#### GIVEN TEXT:

((

Re: ALTER TABLE ALTER COLUMN SET TYPE crash - Mailing list pgsql-bugs

From Tom Lane
Subject Re: ALTER TABLE ALTER COLUMN SET TYPE crash
Date
Msg-id 2944490.1598473508@sss.pgh.pa.us
Whole thread Raw
In response to Re: ALTER TABLE ALTER COLUMN SET TYPE crash  (Tom Lane <tgl@sss.pgh.pa.us>)
List pgsql-bugs
I wrote:
> The core issue here is that the table's catalog entries, as visible within
> this transaction, don't match what's in its disk file.  ALTER TABLE knows
> that and is careful not to touch the old table using the new rowtype ---
> but nothing else knows that.  So I think we need to block other code
> from touching the table-under-modification.  As you say, there's not
> any existing infrastructure that will serve for that directly.  We might
> be able to invent something comparable to the existing relcache entry
> refcount, but counting exclusive opens ("there can be only one").

))

#### STATED TASK A:
In the listing that follows, print the lines verbatim, starting at the line containing "Given: Open the" and ending at the listing's final line.

#### RAW RECORDS:
((

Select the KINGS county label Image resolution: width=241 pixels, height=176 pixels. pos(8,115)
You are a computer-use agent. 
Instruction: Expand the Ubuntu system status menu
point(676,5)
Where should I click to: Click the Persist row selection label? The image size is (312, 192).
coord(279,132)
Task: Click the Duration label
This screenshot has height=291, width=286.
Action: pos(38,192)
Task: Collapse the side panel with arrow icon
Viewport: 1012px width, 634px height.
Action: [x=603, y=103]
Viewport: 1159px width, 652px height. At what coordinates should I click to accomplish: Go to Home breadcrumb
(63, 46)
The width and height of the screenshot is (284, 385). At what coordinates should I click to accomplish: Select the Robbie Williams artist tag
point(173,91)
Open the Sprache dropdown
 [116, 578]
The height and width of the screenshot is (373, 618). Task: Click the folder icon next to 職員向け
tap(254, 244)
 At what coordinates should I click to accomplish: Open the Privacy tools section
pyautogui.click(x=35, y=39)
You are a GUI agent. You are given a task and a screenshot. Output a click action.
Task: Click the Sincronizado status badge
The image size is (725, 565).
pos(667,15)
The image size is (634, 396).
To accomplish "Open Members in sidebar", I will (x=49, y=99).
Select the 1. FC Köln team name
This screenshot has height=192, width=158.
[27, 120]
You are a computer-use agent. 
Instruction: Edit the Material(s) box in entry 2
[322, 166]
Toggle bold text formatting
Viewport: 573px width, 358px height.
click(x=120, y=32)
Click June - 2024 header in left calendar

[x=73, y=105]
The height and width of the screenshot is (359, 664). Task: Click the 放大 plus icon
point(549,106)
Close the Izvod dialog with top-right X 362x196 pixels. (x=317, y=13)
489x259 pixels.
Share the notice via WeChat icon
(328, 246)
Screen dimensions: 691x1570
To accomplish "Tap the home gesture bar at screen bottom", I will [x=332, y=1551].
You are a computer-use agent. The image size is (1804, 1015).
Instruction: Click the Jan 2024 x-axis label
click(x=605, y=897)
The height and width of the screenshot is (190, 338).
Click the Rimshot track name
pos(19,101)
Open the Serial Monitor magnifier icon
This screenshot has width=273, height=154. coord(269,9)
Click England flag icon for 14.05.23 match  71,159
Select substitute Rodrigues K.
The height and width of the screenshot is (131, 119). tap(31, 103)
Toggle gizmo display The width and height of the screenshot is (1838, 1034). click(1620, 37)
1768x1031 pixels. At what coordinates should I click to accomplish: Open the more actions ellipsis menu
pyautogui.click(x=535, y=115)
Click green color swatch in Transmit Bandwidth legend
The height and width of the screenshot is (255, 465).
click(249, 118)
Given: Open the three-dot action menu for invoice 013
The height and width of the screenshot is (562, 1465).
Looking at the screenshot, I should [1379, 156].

))

#### STATED TASK B:
Output the full mailing list reply about the ALTER TABLE ALTER COLUMN SET TYPE crash, verbatim.

#### WRITTEN RESPONSE A:
Given: Open the three-dot action menu for invoice 013
The height and width of the screenshot is (562, 1465).
Looking at the screenshot, I should [1379, 156].

#### WRITTEN RESPONSE B:
Re: ALTER TABLE ALTER COLUMN SET TYPE crash - Mailing list pgsql-bugs

From Tom Lane
Subject Re: ALTER TABLE ALTER COLUMN SET TYPE crash
Date
Msg-id 2944490.1598473508@sss.pgh.pa.us
Whole thread Raw
In response to Re: ALTER TABLE ALTER COLUMN SET TYPE crash  (Tom Lane <tgl@sss.pgh.pa.us>)
List pgsql-bugs
I wrote:
> The core issue here is that the table's catalog entries, as visible within
> this transaction, don't match what's in its disk file.  ALTER TABLE knows
> that and is careful not to touch the old table using the new rowtype ---
> but nothing else knows that.  So I think we need to block other code
> from touching the table-under-modification.  As you say, there's not
> any existing infrastructure that will serve for that directly.  We might
> be able to invent something comparable to the existing relcache entry
> refcount, but counting exclusive opens ("there can be only one").